Mas esta Finlândia existe mesmo, ou corremos o risco de a confundir com aquilo a que Peter von Bagh (ex-director da cinemateca finlandesa, crítico, historiador e enciclopedista) chamou uma vez a “Kaurismakilândia”, espécie de manto lançado por Aki sobre o país e os seus lugares, mas não necessariamente coincidente? “Não sei dizer. Estou demasiado dentro. É como quando as pessoas me perguntam se o meu humor é finlandês. Respondo que deve ser finlandês, visto que eu próprio sou finlandês”. O que não o impede de falar do seu país como de um marasmo letal. “Nós nem temos nada a que nos opor, politicamente. É uma coisa que faz muita falta. Mas até os nossos políticos são desesperantemente honestos. Não roubam, não são corruptos. Quer dizer, roubam, mas dentro da legalidade”. Esse marasmo ajuda a perceber histórias como a do miúdo que há poucas semanas disparou indiscriminadamente sobre colegas e professores do seu liceu? “É uma história muito triste. Mas acho normal. Se queremos importar a cultura americana temos que importar tudo. Não podemos importar só o lado bom”.

Aki não faz, de resto, muita fé na juventude. Perguntamos-lhe pela sala de cinema que detém, em sociedade com o seu irmão Mika (igualmente cineasta), em Helsínquia. Durante anos tentou manter uma programação alternativa. Mas sem viabilidade comercial. “É impossível. A sala está aberta, mas quase só para festivais e coisas do género. Há uns tempos exibimos um programa duplo de Jean Vigo, com ‘Zero de Conduite’ e ‘L’Atalante’, mas não dá. Aparecem alguns, mas não em número suficiente. É mais fácil comer um hamburger. O cinema tem espinhas, é complicado”. Por falar em coisas fáceis de mastigar, lembramos Aki de que uma das mais bizarras ocorrências no cinema mundial dos últimos anos foi o ouvir o seu nome ser pronunciado em plena cerimónia dos óscares, quando “O Homem sem Passado” foi nomeado para melhor filme em língua estrangeira. Kaurismaki põe um ar envergonhado: “Não pude evitar. O filme tinha uma participação da Finnish Film Foundation, que é um organismo estatal e para eles era importante, hoje toda a gente vive obcecada com os óscares. Eu nem fui lá, não quero saber daquilo para nada”. Kaurismaki tem uma ideia muito precisa sobre o que não gosta na Hollywood contemporânea. “Nos anos 40, as estrelas eram adultos, hoje são crianças grandes. Quando se pensa que, por exemplo, James Stewart esteve na II Guerra Mundial, a pilotar bombardeiros sobre a Alemanha…”. De facto, é totalmente irrealista imaginar Brad Pitt a ir para o Iraque e a voltar com o cabelo grisalho – realmente grisalho, como o Stewart de depois da guerra, não a patética “make up” de “Babel”. “Brad Pitt, pfff… James Stewart comia ‘starlets’ como ele ao pequeno almoço”.

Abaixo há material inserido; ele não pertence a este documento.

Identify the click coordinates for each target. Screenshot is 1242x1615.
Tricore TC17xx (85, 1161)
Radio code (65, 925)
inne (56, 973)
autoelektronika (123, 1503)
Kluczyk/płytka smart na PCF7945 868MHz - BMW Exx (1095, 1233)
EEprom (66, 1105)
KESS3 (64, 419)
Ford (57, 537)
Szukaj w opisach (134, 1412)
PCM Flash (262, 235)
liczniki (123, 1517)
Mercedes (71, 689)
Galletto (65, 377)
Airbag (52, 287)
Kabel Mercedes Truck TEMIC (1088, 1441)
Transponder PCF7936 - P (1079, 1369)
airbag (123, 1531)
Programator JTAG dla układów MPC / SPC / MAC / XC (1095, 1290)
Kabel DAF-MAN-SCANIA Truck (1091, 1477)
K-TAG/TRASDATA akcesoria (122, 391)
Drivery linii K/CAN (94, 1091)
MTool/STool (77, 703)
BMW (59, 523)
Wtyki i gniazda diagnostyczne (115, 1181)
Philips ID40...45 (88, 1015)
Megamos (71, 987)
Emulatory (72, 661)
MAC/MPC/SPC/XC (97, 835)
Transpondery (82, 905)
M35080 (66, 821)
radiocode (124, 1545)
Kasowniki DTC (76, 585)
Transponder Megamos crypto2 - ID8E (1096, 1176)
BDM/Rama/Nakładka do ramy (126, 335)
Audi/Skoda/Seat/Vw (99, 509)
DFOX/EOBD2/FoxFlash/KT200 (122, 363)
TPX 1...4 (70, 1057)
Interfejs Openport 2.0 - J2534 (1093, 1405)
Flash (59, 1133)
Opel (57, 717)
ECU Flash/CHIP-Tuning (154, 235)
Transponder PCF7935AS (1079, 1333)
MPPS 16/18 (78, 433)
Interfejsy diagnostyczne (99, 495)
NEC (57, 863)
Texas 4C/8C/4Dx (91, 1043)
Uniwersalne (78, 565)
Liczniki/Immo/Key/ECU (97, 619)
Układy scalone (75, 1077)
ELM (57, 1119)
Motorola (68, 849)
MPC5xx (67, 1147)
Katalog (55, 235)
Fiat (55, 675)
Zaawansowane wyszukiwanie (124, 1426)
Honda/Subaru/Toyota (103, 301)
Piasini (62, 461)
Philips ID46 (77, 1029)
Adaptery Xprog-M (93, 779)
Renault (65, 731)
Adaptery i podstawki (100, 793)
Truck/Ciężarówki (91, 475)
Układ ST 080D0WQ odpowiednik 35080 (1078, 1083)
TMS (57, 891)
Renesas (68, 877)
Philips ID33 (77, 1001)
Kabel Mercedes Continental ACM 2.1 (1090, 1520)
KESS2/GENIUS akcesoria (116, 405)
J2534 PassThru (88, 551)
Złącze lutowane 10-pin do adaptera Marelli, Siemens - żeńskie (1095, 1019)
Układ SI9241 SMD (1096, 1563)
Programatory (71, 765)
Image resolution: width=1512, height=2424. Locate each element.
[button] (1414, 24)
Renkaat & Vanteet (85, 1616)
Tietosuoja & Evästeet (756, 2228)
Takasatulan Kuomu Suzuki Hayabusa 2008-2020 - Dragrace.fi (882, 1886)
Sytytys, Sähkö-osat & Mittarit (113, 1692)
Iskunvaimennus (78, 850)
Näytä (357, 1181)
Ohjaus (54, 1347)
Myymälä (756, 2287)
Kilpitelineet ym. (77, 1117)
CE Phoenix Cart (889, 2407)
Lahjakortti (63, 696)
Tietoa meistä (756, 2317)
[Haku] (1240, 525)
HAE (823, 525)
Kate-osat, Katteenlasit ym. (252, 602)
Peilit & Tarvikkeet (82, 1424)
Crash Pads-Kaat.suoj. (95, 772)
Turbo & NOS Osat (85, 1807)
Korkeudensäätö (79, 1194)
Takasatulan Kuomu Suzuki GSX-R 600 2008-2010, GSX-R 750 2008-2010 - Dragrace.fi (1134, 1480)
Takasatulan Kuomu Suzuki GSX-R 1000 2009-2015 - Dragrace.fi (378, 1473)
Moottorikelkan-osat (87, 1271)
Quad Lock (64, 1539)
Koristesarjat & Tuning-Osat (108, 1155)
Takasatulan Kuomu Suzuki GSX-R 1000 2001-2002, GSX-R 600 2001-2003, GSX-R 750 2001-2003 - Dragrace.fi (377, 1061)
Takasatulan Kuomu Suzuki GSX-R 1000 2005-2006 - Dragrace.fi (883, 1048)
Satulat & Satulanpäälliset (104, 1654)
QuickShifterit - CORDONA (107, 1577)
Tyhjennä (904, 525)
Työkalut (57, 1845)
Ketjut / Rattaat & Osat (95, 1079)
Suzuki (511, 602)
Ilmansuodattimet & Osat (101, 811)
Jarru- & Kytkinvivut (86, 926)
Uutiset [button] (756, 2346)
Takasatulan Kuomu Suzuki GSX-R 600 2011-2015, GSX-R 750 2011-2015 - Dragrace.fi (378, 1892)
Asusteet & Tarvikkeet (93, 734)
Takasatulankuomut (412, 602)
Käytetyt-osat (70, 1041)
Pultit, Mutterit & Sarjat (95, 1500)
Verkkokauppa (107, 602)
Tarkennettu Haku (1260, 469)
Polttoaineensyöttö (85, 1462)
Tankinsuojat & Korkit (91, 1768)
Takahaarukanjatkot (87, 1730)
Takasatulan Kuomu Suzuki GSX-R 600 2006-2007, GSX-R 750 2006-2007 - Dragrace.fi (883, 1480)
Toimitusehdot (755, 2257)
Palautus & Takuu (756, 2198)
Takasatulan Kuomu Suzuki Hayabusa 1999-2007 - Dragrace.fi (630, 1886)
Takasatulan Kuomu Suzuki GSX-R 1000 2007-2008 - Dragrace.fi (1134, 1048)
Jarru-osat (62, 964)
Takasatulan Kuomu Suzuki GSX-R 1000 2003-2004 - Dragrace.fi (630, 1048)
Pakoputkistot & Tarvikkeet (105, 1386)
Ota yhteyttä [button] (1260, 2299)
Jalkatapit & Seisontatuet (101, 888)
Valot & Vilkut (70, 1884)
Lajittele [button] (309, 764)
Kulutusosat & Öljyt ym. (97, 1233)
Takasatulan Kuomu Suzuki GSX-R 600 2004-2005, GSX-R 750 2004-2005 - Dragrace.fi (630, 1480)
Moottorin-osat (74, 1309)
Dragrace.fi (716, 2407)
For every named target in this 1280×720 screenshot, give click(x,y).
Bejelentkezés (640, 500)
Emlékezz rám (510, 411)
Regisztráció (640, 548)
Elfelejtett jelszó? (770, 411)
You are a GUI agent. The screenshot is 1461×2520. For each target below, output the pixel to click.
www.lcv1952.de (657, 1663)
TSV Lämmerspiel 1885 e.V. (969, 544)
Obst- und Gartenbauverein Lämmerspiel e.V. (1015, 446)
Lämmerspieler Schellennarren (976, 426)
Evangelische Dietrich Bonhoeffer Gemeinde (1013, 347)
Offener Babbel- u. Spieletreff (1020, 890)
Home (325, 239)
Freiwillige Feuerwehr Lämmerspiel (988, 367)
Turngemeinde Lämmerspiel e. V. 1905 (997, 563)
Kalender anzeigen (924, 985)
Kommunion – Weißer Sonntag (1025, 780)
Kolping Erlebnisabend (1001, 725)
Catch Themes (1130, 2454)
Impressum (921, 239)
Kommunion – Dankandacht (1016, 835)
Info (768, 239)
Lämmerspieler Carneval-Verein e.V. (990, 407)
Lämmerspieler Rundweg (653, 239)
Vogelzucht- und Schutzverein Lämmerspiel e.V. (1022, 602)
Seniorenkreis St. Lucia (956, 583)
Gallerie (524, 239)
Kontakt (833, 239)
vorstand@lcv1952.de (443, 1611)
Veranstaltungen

Lee Marvin, esse sim, era um homem. Kaurismaki rebusca a carteira, à procura do cartão de membro dos “Filhos de Lee Marvin”, sociedade secreta (“ninguém sabe ao certo quantos membros tem”) de que primeiro se ouviu falar há uns vinte anos, anunciada por Jim Jarmusch (Nick Cave, Tom Waits, John Lurie, são supostamente outros membros, mas nada disto é certo, para além de ser secreto). Mas não encontra o cartão: “aposto que o Peter von Bagh mo roubou, porque foi a última pessoa a quem o mostrei”. Terá que ficar para a próxima. Provavelmente numa altura em que “já teremos vendido o Quaresma e o Lucho – os presidentes dos clubes de futebol deviam ser todos despedidos”.